United States District Court, S.D. Illinois

June 19, 2018



          NANCY J. ROSENSTENGEL United States District Judge

         Plaintiff Christopher Buehler, an inmate of the Illinois Department of Corrections currently incarcerated at Pinckneyville Correctional Center, brings this action for deprivations of his constitutional rights pursuant to 42 U.S.C. § 1983. Plaintiff seeks injunctive relief, including a preliminary injunction, and compensation. This case is now before the Court for a preliminary review of the Complaint pursuant to 28 U.S.C. § 1915A, which provides:

(a) Screening - The court shall review, before docketing, if feasible or, in any event, as soon as practicable after docketing, a complaint in a civil action in which a prisoner seeks redress from a governmental entity or officer or employee of a governmental entity.
(b) Grounds for Dismissal - On review, the court shall identify cognizable claims or dismiss the complaint, or any portion of the complaint, if the complaint-
(1) is frivolous, malicious, or fails to state a claim on which relief may be granted; or
(2) seeks monetary relief from a defendant who is immune from such relief.

         An action or claim is frivolous if “it lacks an arguable basis either in law or in fact.” Neitzke v. Williams, 490 U.S. 319, 325 (1989). Frivolousness is an objective standard that refers to a claim that any reasonable person would find meritless. Lee v. Clinton, 209 F.3d 1025, 1026-27 (7th Cir. 2000). An action fails to state a claim upon which relief can be granted if it does not plead “enough facts to state a claim to relief that is plausible on its face.” Bell Atlantic Corp. v. Twombly, 550 U.S. 544, 570 (2007). The claim of entitlement to relief must cross “the line between possibility and plausibility.” Id. at 557. At this juncture, the factual allegations of the pro se complaint are to be liberally construed. See Rodriguez v. Plymouth Ambulance Serv., 577 F.3d 816, 821 (7th Cir. 2009).

         Upon careful review of the Complaint and any supporting exhibits, the Court finds it appropriate to exercise its authority under Section 1915A; this action is subject to summary dismissal.

         The Complaint

         Plaintiff received a disciplinary report on May 6, 2018. (Doc. 1, p. 5). Prior to his hearing, Plaintiff submitted witness requests to Heck and McBride. Id. The hearing was held on May 17, 2018. Id. Heck and McBride refused to interview Plaintiff's witnesses or grant him an extension of time and falsely recorded that Plaintiff had not requested any witnesses. Id. Plaintiff was punished with 1 year segregation, 1 year commissary restriction, loss of 1 year good time credit, 6 month contact visit restrictions, a disciplinary transfer, and 1 year C-grade status. (Doc. 1, pp. 6, 13). Plaintiff sent a request to Jaimet regarding the violations of his rights, but she did not respond. (Doc. 1, p. 6). Plaintiff requests an injunction, release from segregation, declarative relief, and compensation. (Doc. 1, p. 7).

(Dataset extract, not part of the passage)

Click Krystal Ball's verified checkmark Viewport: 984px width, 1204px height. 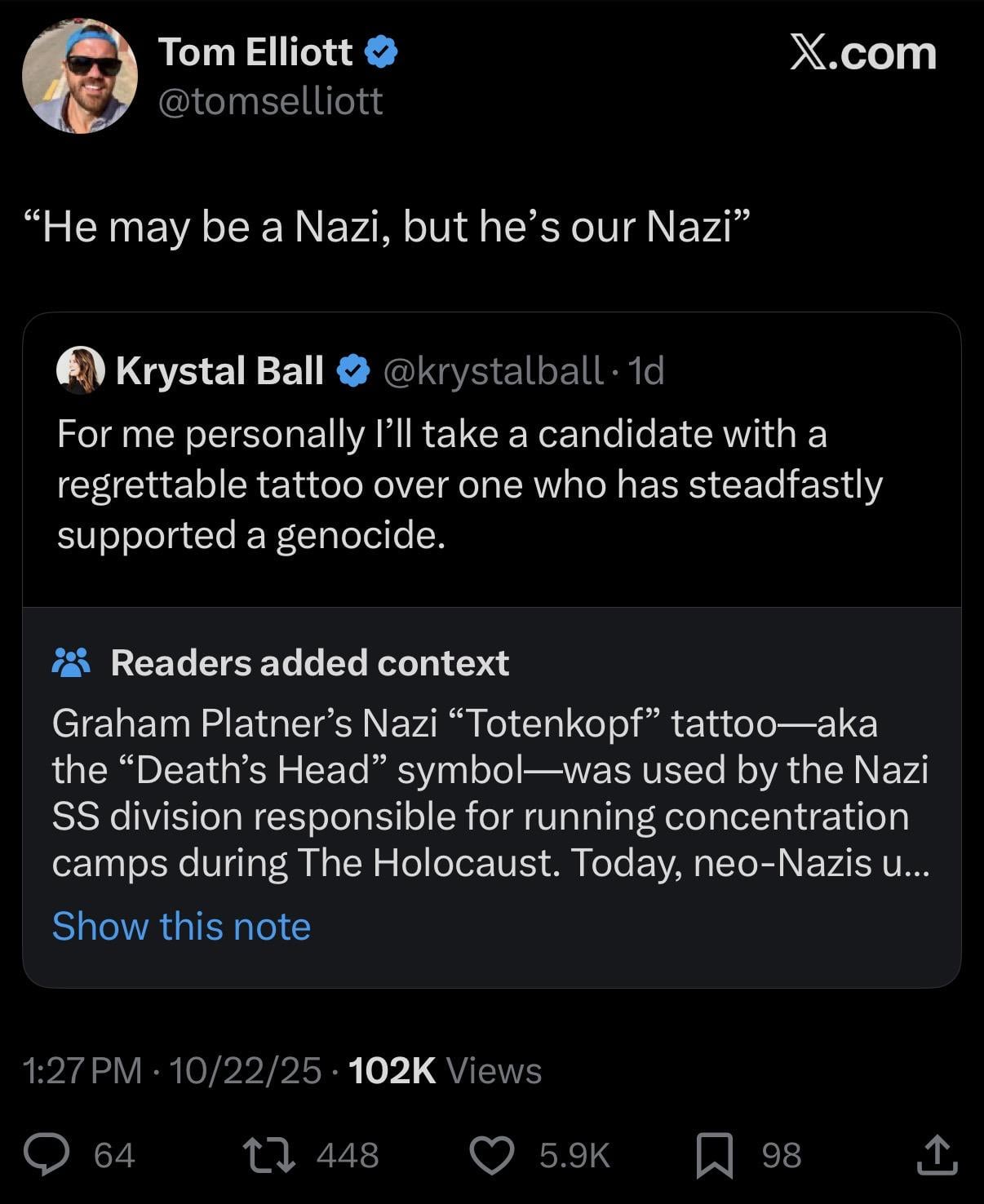click(x=352, y=371)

         It is well-settled that a court may invoke an affirmative defense on behalf of an un-served defendant if it is clear from the face of the complaint that the defense applies. Walker v. Thompson, 288 F.3d 1005, 1009 (7th Cir. 2002); Gleash v. Yuswak, 308 F.3d 758, 760 (7th Cir. 2002). The defense must be both apparent and unmistakable. Walker, 288 F.3d at 1010. Upon careful review of the complaint in this case, it is clear that this action is barred by Heck v. Humphrey, 512 U.S. 477 (1994).

         Heck states that a prisoner cannot maintain a civil rights suit if a judgment in his favor would necessarily imply that his conviction was invalid. 512 U.S. at 487. A prison disciplinary finding is a conviction for purposes of Heck where a prisoner loses good time credit as a result of the proceedings. Edwards v. Balisok, 520 U.S. 641 (1997); Moore v. Mahone, 652 F.3d 722, 723 (7th Cir. 2011). The principle is based on collateral estoppel: an issue determined with finality cannot be re-litigated in a subsequent case. Moore, 652 F.3d at 723. A prisoner who challenges an essential finding of a disciplinary proceeding must see his case dismissed. Id.; Okoro v. Callaghan, 324 F.3d 488, 490 (7th Cir. 2003).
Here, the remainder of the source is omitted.